“La gloria que me diste, yo les he dado, para que sean uno, así como nosotros somos uno. Yo en ellos, y tú en mí, para que sean perfectos en unidad…”Juan 17:22–23
Es importante notar que en estos versículos Jesús habla de “unidad”, y no, de “unanimidad”. Sería absurdo e irreal de Jesús pensar que en una congregación de de 20, 50, o 200 personas exista unanimidad, es decir que todos piensen igual. Claro, debemos estar de acuerdo en algunas cosas (la Biblia es la palabra de Dios, Jesús fue hombre y Dios, etc.) pero no en absolutamente todo (de qué color vamos a pintar la iglesia, etc.).
Jesús nunca nos llama a la unanimidad. Pero hay algo más. Jesús tampoco nos llama a la “uniformidad”. Es decir, a que todos adoptemos las mismas formas. Que todos ahora disfrutemos de lo mismo, vistamos igual, hablemos de la misma manera, actuemos idénticamente en todo. !Imagine si todos fuéramos como usted!
La belleza de una iglesia es que se nos llama a la unidad, sin que perdamos la diversidad.

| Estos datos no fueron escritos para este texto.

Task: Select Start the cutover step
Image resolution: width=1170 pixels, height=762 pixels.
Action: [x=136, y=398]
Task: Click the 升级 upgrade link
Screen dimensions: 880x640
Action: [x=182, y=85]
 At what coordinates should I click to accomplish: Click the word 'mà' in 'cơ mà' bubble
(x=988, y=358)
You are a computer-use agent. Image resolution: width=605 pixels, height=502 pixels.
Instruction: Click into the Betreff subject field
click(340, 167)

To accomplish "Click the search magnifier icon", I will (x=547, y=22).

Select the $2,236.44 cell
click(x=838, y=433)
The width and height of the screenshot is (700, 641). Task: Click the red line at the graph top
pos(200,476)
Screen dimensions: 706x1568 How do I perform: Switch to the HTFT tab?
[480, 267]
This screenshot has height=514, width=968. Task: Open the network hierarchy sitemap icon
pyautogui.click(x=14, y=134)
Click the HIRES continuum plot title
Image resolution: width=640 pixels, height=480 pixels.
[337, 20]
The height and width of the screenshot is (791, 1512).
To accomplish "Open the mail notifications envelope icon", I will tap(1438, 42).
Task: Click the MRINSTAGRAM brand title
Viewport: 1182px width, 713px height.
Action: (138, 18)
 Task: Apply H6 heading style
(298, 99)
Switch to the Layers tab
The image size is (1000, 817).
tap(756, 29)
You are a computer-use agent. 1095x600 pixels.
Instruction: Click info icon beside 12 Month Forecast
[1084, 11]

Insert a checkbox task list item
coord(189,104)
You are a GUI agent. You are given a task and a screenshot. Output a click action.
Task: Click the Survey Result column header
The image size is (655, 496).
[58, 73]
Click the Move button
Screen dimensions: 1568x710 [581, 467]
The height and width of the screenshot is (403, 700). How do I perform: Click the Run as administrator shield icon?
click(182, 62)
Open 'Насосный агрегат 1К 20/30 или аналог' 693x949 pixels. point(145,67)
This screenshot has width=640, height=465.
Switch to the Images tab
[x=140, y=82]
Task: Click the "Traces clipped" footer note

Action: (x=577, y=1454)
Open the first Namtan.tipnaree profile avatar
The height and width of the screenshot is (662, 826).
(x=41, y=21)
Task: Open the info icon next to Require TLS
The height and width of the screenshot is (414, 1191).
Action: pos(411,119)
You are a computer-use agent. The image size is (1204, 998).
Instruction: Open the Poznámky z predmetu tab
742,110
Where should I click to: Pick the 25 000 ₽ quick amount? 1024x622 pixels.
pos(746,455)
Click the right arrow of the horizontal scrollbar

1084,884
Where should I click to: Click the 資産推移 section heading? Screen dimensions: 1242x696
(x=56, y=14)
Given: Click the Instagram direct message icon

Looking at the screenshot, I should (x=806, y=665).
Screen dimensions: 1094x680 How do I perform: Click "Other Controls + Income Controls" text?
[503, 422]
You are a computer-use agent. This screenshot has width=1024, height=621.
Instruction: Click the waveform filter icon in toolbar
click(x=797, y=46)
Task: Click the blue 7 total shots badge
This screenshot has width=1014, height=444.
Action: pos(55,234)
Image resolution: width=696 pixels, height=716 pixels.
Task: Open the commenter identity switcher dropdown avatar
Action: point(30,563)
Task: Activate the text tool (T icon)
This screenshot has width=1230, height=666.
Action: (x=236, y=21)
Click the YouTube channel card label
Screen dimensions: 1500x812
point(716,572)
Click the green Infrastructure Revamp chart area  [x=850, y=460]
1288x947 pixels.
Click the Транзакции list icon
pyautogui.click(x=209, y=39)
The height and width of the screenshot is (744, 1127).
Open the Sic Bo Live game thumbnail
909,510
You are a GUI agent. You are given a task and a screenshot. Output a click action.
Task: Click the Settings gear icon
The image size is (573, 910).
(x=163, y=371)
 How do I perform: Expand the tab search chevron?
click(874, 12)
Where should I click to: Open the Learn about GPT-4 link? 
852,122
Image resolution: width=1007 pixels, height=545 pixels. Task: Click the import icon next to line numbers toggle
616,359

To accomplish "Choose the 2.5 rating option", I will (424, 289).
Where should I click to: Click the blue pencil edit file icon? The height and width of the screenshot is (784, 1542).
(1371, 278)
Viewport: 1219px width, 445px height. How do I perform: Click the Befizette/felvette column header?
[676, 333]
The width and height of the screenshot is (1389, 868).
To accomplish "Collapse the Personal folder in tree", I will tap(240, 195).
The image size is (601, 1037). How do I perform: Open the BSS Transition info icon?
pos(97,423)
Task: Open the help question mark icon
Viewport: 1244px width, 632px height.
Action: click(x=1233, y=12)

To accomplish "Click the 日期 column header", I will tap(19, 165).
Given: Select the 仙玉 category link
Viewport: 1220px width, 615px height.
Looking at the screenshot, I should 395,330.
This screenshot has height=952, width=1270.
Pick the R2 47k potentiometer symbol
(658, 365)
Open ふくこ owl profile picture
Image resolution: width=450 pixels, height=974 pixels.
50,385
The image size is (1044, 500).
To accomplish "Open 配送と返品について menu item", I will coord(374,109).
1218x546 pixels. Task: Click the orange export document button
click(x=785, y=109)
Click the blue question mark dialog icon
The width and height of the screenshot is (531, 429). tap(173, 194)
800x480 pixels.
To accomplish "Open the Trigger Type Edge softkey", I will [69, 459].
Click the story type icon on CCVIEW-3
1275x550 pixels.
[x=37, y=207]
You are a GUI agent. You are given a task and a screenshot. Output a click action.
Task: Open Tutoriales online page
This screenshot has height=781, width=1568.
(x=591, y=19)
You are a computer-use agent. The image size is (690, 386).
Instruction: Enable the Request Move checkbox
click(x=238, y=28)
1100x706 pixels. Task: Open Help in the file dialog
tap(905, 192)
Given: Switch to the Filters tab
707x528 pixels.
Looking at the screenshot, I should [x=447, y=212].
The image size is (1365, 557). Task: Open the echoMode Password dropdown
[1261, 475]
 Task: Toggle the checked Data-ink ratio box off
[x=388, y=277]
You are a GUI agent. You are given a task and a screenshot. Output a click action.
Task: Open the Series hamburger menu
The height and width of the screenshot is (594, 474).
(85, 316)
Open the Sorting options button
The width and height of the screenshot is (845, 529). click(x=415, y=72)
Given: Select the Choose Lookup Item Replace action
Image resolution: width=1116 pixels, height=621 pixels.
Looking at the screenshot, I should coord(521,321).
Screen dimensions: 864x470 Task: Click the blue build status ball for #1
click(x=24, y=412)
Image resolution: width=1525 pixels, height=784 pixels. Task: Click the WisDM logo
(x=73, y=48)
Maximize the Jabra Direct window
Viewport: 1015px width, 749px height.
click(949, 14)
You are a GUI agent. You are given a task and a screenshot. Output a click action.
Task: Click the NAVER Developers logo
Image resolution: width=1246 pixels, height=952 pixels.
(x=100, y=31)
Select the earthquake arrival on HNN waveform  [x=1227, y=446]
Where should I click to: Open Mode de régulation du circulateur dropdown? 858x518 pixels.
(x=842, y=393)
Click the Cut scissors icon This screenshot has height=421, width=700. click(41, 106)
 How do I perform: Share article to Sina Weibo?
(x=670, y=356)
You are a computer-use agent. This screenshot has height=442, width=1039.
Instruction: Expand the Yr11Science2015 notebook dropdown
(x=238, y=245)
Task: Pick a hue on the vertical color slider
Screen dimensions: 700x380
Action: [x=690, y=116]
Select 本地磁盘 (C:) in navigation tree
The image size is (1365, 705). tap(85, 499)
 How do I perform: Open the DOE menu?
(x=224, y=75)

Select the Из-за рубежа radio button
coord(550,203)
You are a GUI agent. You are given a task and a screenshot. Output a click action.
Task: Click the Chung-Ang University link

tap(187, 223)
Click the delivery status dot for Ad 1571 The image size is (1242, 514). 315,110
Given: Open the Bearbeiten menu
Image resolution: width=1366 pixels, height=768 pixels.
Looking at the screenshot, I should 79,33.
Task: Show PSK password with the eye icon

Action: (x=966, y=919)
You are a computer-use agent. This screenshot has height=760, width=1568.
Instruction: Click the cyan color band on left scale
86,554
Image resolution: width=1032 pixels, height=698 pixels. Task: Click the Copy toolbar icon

En otras palabras, estamos unidos en Cristo, pero eso no borra por ejemplo mi manera de hablar como “lojano”, “cuencano”, o “quiteño”. No borra mi gustos por cierto tipo de comida, la ropa que uso, o la clase de arte que prefiero (Cine, literatura, música etc.). Siempre y cuando todo lo que desee, anhele, prefiera, y haga honre a Dios, soy libre para ser diferente a los demás hermanos de la iglesia.
¿Y qué es lo que nos une o nos ayuda a estar unidos a pesar de nuestras diferencias? Estamos unidos gracias a que tenemos la misma meta: Cristo. Cristo es nuestra meta, nuestra salvación, nuestra fuerza, nuestra motivación, nuestro amo, nuestro gozo, y la fuente de nuestra manera de vivir y actuar. Si algo debemos fomentar en la iglesia entonces, no es la unanimidad, ni la uniformidad, sino la unidad en la diversidad.